● **TASK OBJECTIVE**: Restate all of the entries exactly, dropping any pictures they hold.

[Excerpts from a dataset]
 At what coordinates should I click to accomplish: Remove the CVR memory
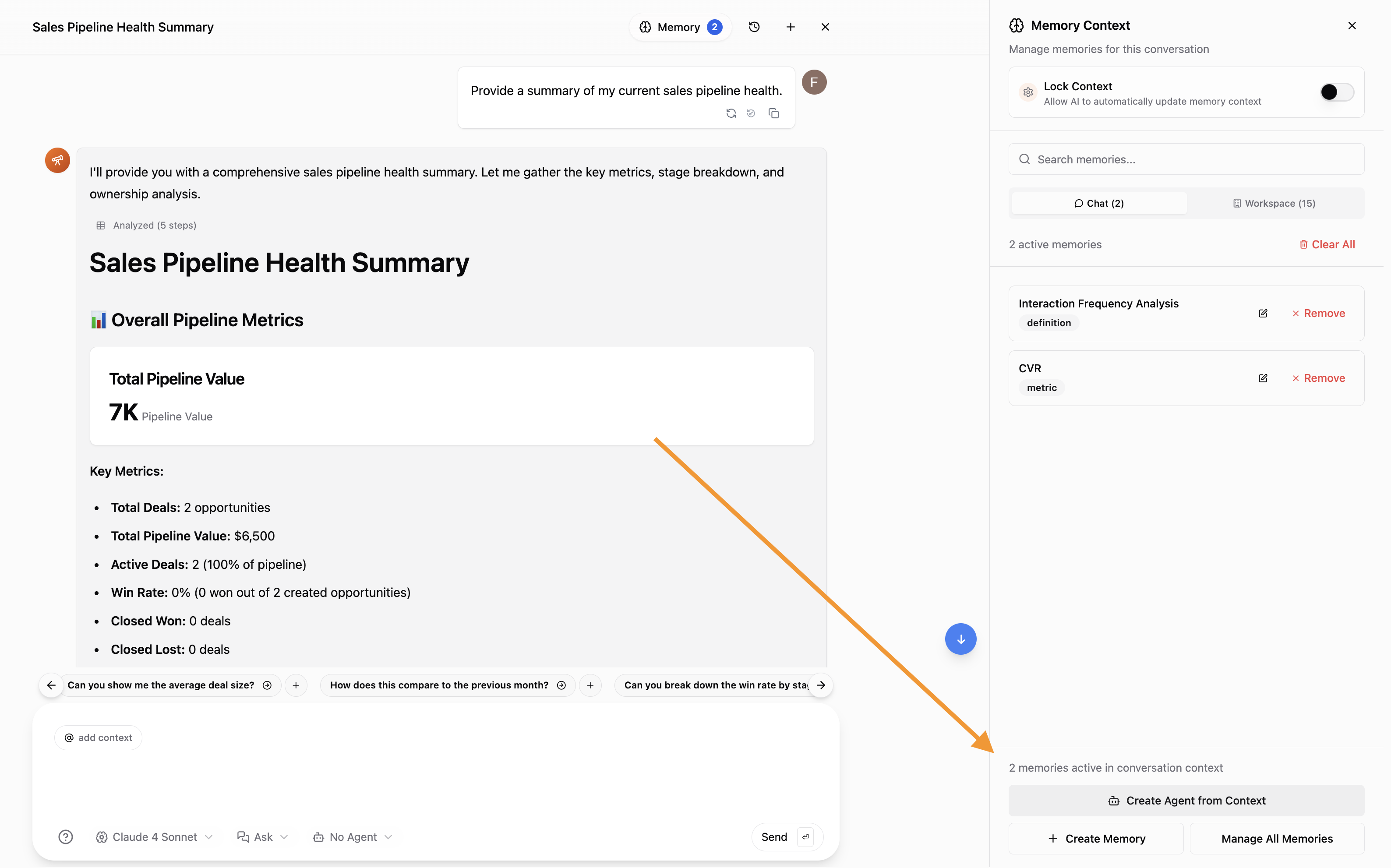click(x=1318, y=378)
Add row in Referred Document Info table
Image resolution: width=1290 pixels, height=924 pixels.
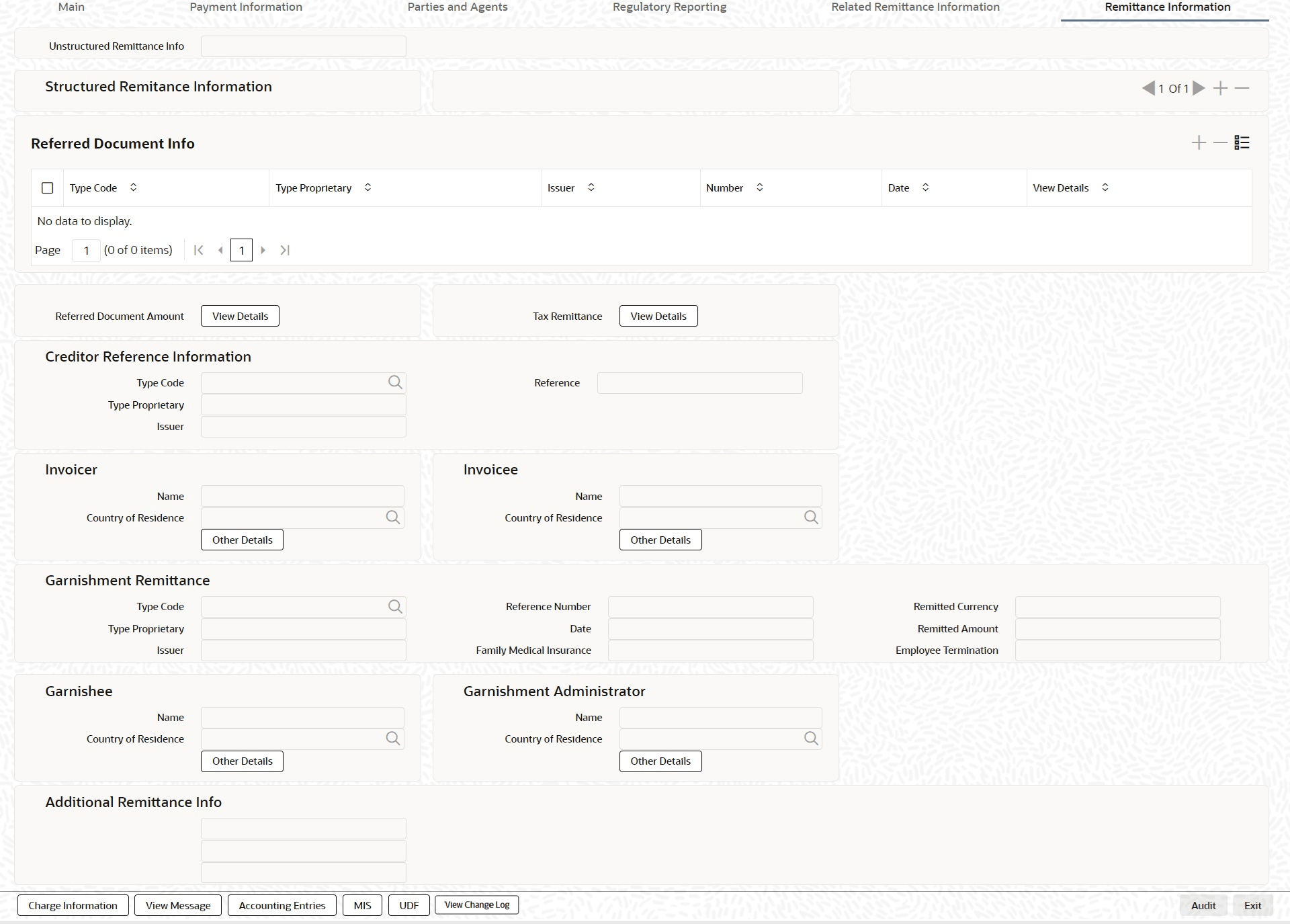[x=1199, y=142]
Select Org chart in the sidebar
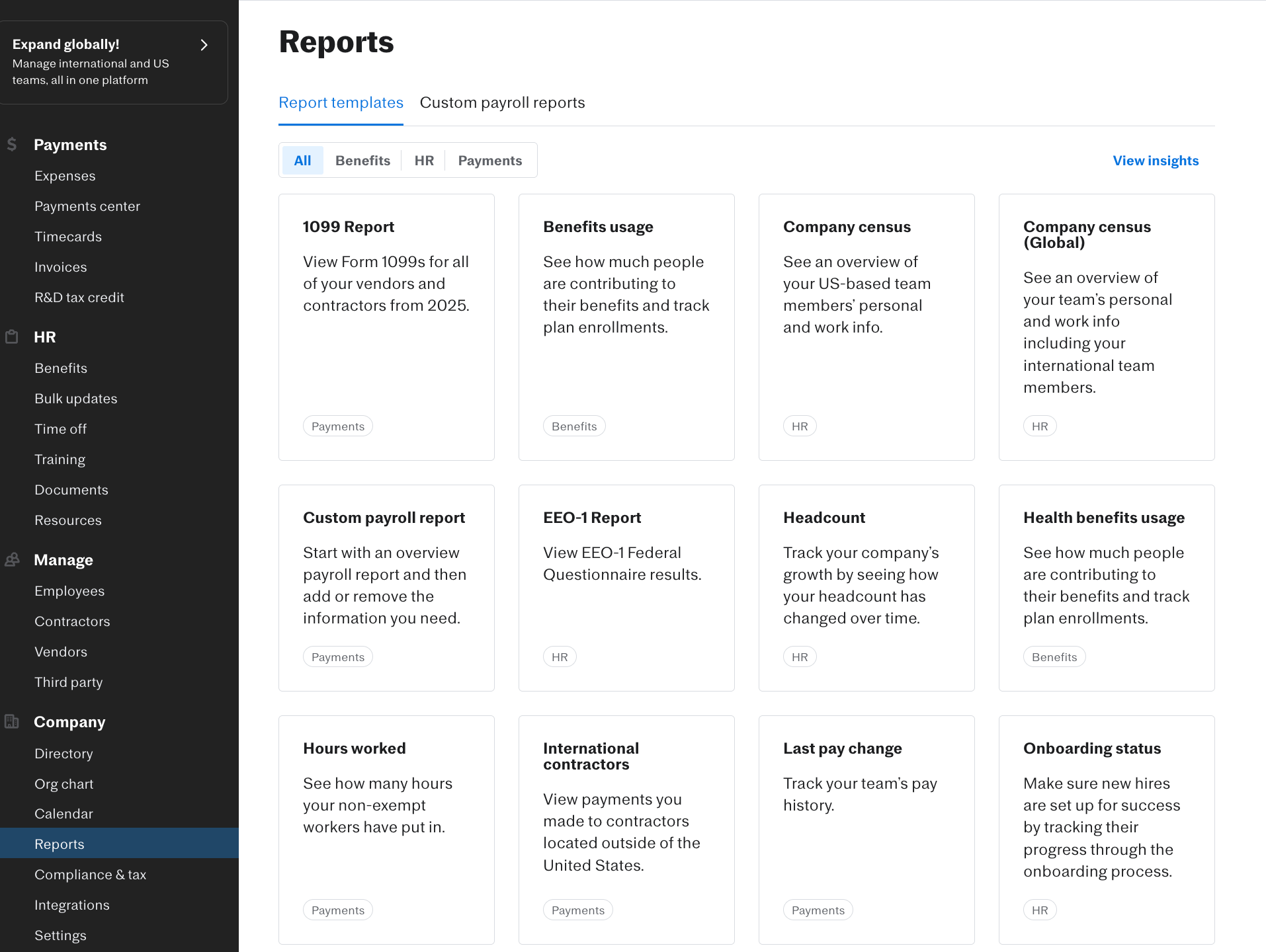Viewport: 1266px width, 952px height. 64,783
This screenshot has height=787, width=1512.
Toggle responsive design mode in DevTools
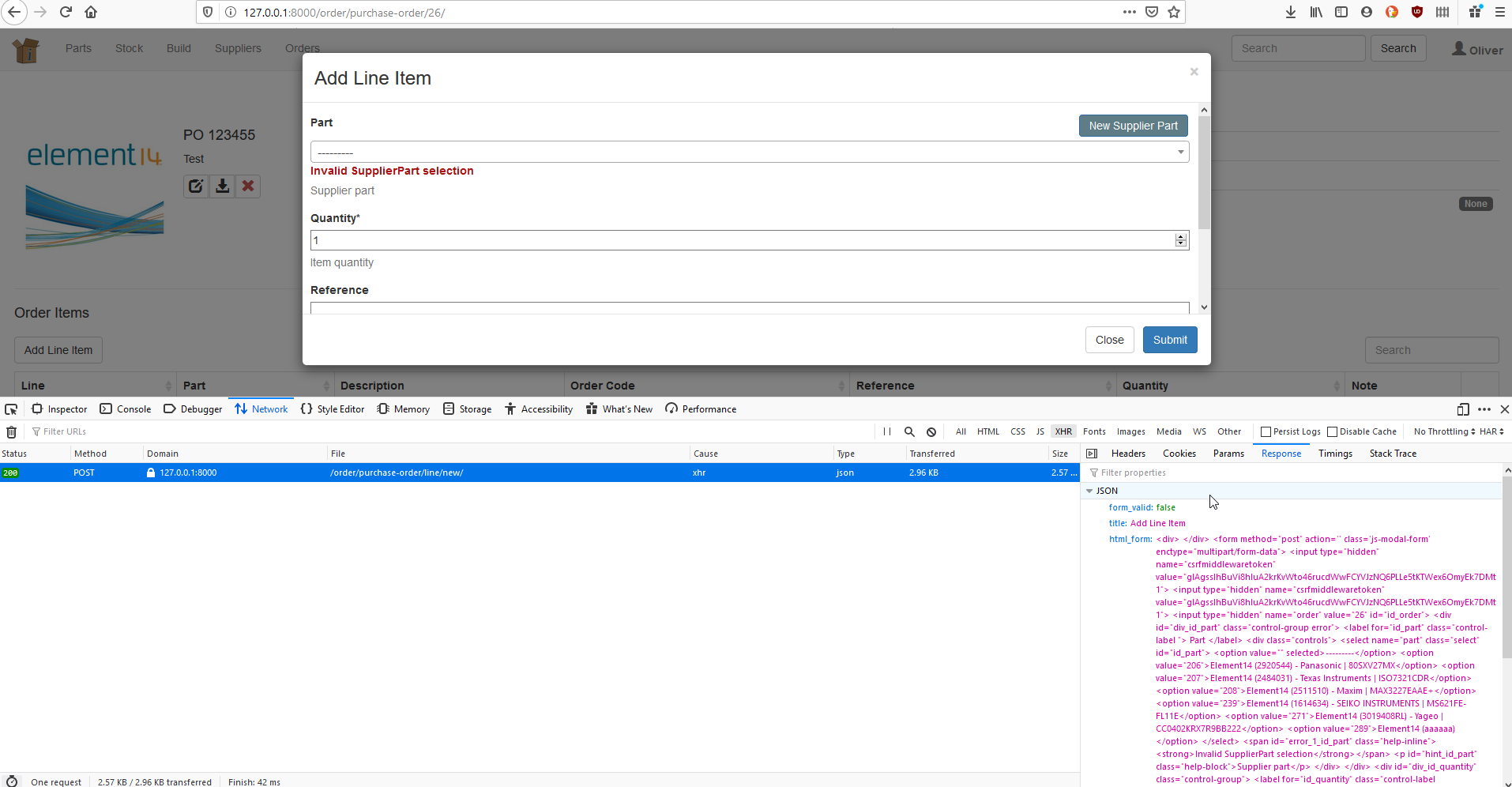tap(1463, 409)
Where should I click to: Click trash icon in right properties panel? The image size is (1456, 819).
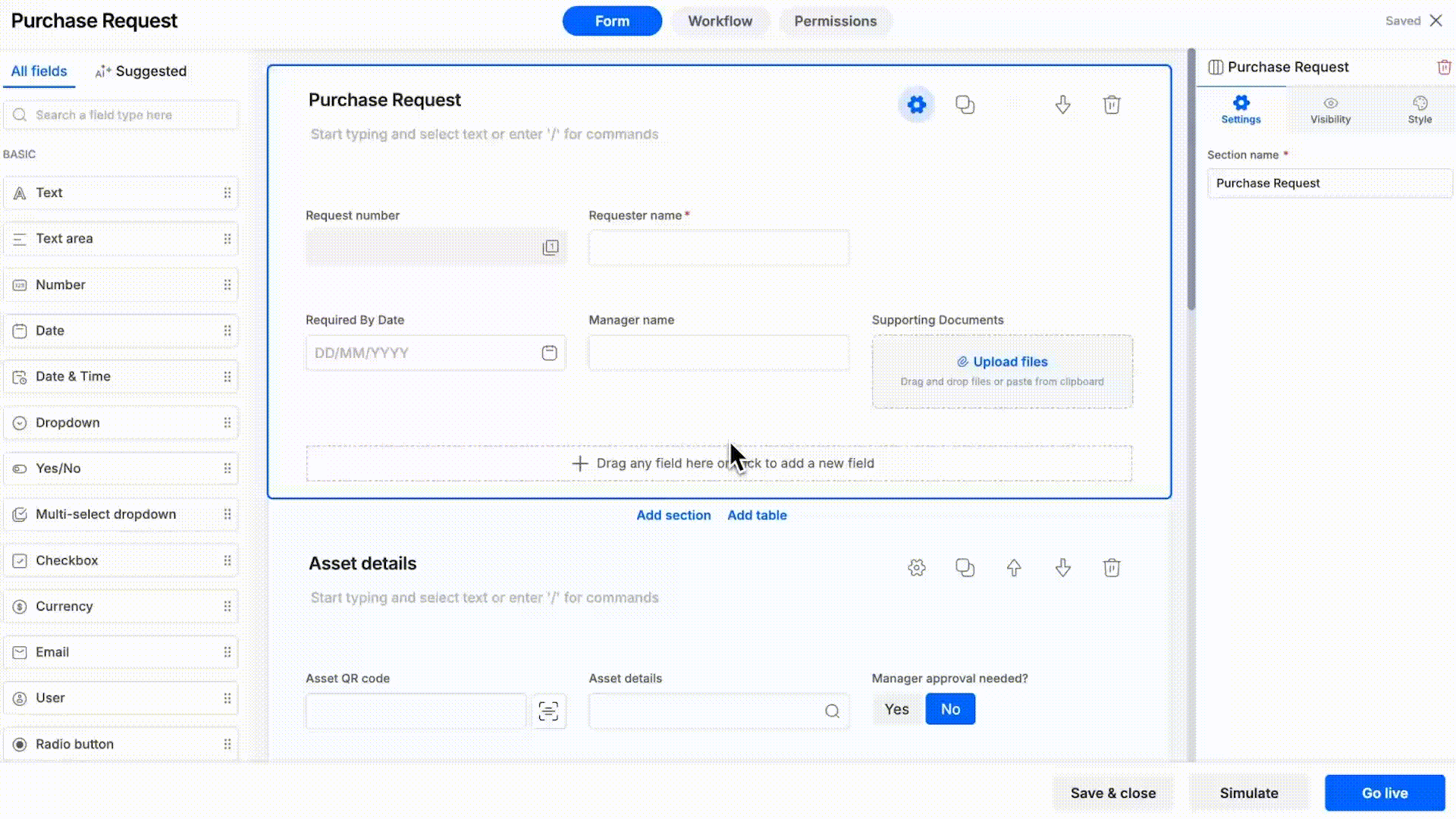[1444, 67]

● **YOUR RESPONSE**:
 At what coordinates should I click to accomplish: Remove the CVR memory
click(x=1318, y=378)
Add row in Referred Document Info table
Image resolution: width=1290 pixels, height=924 pixels.
[x=1199, y=142]
Select Org chart in the sidebar
Viewport: 1266px width, 952px height. 64,783
This screenshot has height=787, width=1512.
Toggle responsive design mode in DevTools
tap(1463, 409)
Where should I click to: Click trash icon in right properties panel? The image size is (1456, 819).
[1444, 67]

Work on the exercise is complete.